• [DOCUMENT]:

I am painting an army, not soldiers… I am painting an army, not soldiers… I am painting an army, not soldiers…
Here's the beginning of the Confederate force for my 10mm ACW. These, too, are Cracker Line/Plank Road figures. Same quality castings and great service as I received with my first order of Union troops.
I learned a few things from painting the Union troops. Consequently, I spaced the Confederate figures out a bit more for painting. I only glued 6 infantry figures rather than 10 on each craft stick for painting and only 4 cavalry rather than 6. That made it a little easier to avoid slopping paint all over a neighboring figure with my clumsy brushwork. I also attached the figures with Elmer's white glue instead of Aileene's Tacky Glue. Now, I'm a big fan of Aileene's—I've been known to use it as a primer as well as a varnish on large scale figures—but it was just too difficult to remove these tiny figures from the painting sticks. Good 'ole Elmer's doesn't have quite the hold that Aileene's does. And, Elmer's tends to be more 'brittle' when dry so it was no struggle at all to remove this later batch of figures.
I also did the bases a bit differently. I used a finer grained sand (actually left over grout) to texture the bases and washed and dry-brushed it before applying flock and short static grass. It was more work and I'm not sure it was worth it. Personally, I just can't see much difference though it took me almost twice as long to complete.

• [DATA PROVIDED]:
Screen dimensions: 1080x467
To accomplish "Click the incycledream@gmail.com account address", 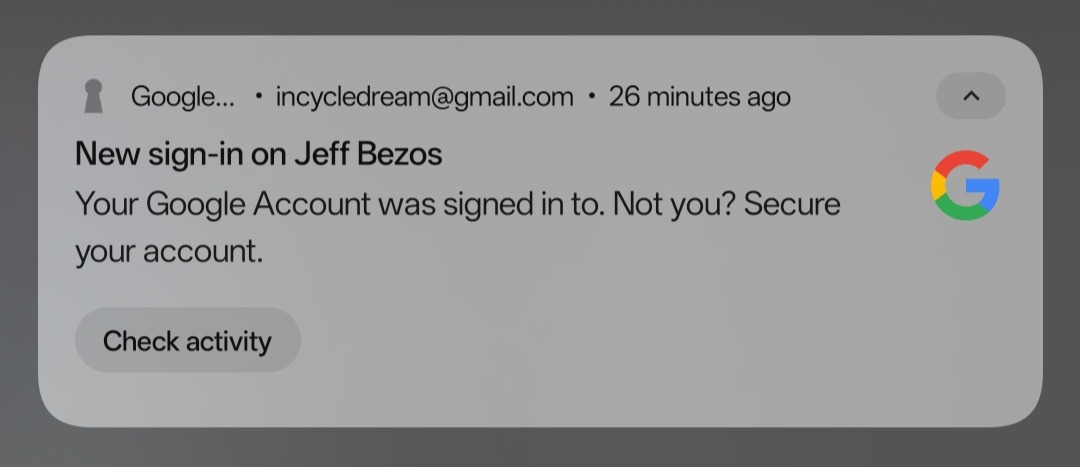I will (x=424, y=97).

• [GIVEN INSTRUCTION]: In the blog post on painting 10mm figures, which glue held the Confederate figures on the painting sticks? The data is separate material and has no connection to the blog post above.

• [OUTPUT FOR THIS TASK]: Elmer's white glue.